YOUR INSTRUCTIONS :: Copy out, from the entries below, each line holding the string "Sasso".
---------- RECORDS TO PROCESS ----------
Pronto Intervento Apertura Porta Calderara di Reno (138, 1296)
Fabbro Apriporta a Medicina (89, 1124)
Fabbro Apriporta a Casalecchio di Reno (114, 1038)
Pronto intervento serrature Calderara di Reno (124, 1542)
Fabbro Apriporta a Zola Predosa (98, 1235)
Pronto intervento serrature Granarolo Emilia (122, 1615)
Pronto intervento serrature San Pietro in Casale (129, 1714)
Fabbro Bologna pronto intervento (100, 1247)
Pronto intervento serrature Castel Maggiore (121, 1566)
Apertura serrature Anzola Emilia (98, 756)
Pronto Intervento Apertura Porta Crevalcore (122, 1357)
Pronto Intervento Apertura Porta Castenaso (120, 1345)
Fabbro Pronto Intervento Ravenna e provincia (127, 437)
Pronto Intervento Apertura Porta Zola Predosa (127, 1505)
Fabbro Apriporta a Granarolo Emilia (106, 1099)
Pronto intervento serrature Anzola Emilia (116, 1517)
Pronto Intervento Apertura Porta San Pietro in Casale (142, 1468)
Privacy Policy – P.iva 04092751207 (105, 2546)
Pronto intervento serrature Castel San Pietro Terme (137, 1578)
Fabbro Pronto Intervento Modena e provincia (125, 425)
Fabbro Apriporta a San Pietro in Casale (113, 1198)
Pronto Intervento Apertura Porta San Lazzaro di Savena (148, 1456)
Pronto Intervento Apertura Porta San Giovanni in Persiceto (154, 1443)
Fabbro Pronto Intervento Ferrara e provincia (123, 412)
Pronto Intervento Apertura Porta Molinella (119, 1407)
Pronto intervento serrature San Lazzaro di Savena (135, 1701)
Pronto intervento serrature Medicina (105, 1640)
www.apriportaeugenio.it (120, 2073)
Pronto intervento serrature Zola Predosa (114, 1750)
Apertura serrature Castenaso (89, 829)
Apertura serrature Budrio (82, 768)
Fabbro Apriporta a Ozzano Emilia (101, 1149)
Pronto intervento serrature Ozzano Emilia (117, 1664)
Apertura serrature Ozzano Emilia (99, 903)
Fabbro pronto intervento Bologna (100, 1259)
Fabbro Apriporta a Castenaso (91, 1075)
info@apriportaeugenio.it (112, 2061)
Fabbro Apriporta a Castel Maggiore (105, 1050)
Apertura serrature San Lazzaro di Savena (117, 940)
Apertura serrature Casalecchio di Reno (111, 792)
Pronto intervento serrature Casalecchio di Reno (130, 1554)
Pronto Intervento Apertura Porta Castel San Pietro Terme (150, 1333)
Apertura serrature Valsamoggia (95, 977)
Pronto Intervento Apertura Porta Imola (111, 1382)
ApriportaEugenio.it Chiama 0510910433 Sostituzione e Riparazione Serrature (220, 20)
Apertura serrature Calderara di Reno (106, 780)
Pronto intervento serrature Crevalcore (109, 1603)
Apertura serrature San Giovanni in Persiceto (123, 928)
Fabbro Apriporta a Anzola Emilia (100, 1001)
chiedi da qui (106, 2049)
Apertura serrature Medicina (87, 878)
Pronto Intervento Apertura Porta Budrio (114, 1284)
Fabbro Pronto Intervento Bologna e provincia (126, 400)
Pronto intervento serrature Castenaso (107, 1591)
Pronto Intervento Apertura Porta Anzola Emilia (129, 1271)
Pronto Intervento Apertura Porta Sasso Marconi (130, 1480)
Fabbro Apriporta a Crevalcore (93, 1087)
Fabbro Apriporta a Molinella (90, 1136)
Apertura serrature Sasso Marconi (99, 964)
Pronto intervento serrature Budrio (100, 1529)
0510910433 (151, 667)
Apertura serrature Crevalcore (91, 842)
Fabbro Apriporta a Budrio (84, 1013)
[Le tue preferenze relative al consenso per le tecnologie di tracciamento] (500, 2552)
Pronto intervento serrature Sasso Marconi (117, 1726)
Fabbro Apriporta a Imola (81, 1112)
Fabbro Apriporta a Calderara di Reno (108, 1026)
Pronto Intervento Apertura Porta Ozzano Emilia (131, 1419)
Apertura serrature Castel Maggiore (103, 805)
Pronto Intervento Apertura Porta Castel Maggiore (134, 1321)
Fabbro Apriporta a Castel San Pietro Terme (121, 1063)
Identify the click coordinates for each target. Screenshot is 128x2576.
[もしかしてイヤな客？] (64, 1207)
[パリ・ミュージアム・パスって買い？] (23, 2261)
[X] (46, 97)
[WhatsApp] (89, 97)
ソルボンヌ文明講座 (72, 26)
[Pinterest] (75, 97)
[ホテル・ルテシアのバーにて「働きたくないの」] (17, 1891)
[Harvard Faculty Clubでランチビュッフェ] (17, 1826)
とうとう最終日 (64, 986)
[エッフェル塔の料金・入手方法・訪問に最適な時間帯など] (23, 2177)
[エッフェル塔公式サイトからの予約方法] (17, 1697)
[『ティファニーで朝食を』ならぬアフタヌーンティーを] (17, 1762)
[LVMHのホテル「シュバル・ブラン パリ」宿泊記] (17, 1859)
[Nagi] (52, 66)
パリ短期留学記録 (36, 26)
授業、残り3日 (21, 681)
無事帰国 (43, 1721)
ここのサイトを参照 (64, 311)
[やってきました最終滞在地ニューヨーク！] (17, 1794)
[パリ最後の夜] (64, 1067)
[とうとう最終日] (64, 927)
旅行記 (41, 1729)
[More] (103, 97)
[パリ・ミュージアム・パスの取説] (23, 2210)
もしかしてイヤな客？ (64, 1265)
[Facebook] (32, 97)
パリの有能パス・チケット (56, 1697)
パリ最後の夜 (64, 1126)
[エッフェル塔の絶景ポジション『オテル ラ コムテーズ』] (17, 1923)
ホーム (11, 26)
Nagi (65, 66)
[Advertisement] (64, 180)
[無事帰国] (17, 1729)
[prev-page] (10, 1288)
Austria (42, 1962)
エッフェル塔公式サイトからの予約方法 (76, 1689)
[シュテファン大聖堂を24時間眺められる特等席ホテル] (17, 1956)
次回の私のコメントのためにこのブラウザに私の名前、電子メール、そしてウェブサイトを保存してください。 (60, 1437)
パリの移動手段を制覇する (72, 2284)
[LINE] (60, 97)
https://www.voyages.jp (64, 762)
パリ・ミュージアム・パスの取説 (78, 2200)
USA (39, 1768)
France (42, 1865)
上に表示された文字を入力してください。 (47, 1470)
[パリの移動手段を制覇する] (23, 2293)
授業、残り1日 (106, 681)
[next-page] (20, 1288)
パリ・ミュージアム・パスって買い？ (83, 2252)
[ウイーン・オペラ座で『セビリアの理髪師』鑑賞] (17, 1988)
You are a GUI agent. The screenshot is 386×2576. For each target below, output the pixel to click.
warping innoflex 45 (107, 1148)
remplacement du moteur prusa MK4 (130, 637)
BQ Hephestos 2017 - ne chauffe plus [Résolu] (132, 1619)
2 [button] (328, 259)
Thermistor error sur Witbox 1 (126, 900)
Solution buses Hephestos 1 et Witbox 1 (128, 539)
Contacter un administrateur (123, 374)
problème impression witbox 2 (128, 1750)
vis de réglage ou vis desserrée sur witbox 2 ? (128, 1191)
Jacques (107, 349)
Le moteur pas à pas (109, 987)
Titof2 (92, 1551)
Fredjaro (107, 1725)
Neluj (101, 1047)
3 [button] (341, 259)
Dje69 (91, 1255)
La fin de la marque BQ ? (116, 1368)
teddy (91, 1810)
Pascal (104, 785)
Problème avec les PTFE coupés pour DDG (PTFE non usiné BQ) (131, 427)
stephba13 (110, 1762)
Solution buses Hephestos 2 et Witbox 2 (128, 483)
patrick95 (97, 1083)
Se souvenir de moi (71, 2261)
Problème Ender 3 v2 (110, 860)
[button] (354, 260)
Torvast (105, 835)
----------
OUTPUT FOR THIS EXERCISE ::
Pronto Intervento Apertura Porta Sasso Marconi (130, 1480)
Apertura serrature Sasso Marconi (99, 964)
Pronto intervento serrature Sasso Marconi (117, 1726)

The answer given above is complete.